INPUT DATA ::

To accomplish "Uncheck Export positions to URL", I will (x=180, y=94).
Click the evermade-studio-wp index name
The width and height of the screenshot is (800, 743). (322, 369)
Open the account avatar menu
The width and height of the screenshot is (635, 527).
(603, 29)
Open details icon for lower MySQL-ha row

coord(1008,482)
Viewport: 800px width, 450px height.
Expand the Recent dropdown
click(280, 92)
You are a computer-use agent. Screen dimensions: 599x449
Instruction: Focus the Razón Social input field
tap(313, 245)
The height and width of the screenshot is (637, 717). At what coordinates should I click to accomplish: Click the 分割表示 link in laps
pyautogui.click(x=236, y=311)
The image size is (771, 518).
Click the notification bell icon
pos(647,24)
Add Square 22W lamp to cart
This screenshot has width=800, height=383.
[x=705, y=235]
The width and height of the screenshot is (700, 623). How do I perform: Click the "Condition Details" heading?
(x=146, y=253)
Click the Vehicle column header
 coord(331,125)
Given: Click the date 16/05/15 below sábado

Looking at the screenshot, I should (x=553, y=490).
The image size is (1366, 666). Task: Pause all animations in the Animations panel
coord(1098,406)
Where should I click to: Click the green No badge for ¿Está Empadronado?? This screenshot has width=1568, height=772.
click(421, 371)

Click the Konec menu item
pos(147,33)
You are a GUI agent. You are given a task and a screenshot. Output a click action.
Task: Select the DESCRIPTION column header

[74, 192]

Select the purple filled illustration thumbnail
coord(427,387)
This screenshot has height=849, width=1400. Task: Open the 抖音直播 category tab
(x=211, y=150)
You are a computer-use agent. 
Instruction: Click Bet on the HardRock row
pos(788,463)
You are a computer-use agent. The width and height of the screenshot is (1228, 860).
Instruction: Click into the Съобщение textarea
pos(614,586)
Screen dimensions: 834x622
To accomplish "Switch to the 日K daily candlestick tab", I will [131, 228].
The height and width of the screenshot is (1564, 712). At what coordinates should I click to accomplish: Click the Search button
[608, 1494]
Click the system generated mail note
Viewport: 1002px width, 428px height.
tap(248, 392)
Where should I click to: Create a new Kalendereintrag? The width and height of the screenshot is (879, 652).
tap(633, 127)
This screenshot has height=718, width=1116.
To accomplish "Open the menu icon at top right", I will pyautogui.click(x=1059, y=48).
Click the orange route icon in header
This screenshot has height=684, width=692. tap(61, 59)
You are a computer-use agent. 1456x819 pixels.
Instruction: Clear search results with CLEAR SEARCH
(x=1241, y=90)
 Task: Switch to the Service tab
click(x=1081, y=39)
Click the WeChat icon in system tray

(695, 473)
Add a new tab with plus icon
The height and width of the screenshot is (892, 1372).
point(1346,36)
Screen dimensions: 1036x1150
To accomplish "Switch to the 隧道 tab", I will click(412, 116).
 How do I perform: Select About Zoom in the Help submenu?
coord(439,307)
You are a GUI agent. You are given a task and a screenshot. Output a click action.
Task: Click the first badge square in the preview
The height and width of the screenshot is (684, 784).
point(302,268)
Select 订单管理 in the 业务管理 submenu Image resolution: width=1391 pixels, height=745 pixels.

ACTIVITY ::
In full and without alteration, retype the entries above.

SOLUTION TO THE EXERCISE ::
To accomplish "Uncheck Export positions to URL", I will (x=180, y=94).
Click the evermade-studio-wp index name
The width and height of the screenshot is (800, 743). (322, 369)
Open the account avatar menu
The width and height of the screenshot is (635, 527).
(603, 29)
Open details icon for lower MySQL-ha row

coord(1008,482)
Viewport: 800px width, 450px height.
Expand the Recent dropdown
click(280, 92)
You are a computer-use agent. Screen dimensions: 599x449
Instruction: Focus the Razón Social input field
tap(313, 245)
The height and width of the screenshot is (637, 717). At what coordinates should I click to accomplish: Click the 分割表示 link in laps
pyautogui.click(x=236, y=311)
The image size is (771, 518).
Click the notification bell icon
pos(647,24)
Add Square 22W lamp to cart
This screenshot has width=800, height=383.
[x=705, y=235]
The width and height of the screenshot is (700, 623). How do I perform: Click the "Condition Details" heading?
(x=146, y=253)
Click the Vehicle column header
 coord(331,125)
Given: Click the date 16/05/15 below sábado

Looking at the screenshot, I should (x=553, y=490).
The image size is (1366, 666). Task: Pause all animations in the Animations panel
coord(1098,406)
Where should I click to: Click the green No badge for ¿Está Empadronado?? This screenshot has width=1568, height=772.
click(421, 371)

Click the Konec menu item
pos(147,33)
You are a GUI agent. You are given a task and a screenshot. Output a click action.
Task: Select the DESCRIPTION column header

[74, 192]

Select the purple filled illustration thumbnail
coord(427,387)
This screenshot has height=849, width=1400. Task: Open the 抖音直播 category tab
(x=211, y=150)
You are a computer-use agent. 
Instruction: Click Bet on the HardRock row
pos(788,463)
You are a computer-use agent. The width and height of the screenshot is (1228, 860).
Instruction: Click into the Съобщение textarea
pos(614,586)
Screen dimensions: 834x622
To accomplish "Switch to the 日K daily candlestick tab", I will [131, 228].
The height and width of the screenshot is (1564, 712). At what coordinates should I click to accomplish: Click the Search button
[608, 1494]
Click the system generated mail note
Viewport: 1002px width, 428px height.
tap(248, 392)
Where should I click to: Create a new Kalendereintrag? The width and height of the screenshot is (879, 652).
tap(633, 127)
This screenshot has height=718, width=1116.
To accomplish "Open the menu icon at top right", I will pyautogui.click(x=1059, y=48).
Click the orange route icon in header
This screenshot has height=684, width=692. tap(61, 59)
You are a computer-use agent. 1456x819 pixels.
Instruction: Clear search results with CLEAR SEARCH
(x=1241, y=90)
 Task: Switch to the Service tab
click(x=1081, y=39)
Click the WeChat icon in system tray

(695, 473)
Add a new tab with plus icon
The height and width of the screenshot is (892, 1372).
point(1346,36)
Screen dimensions: 1036x1150
To accomplish "Switch to the 隧道 tab", I will click(412, 116).
 How do I perform: Select About Zoom in the Help submenu?
coord(439,307)
You are a GUI agent. You are given a task and a screenshot. Output a click action.
Task: Click the first badge square in the preview
The height and width of the screenshot is (684, 784).
point(302,268)
Select 订单管理 in the 业务管理 submenu Image resolution: width=1391 pixels, height=745 pixels.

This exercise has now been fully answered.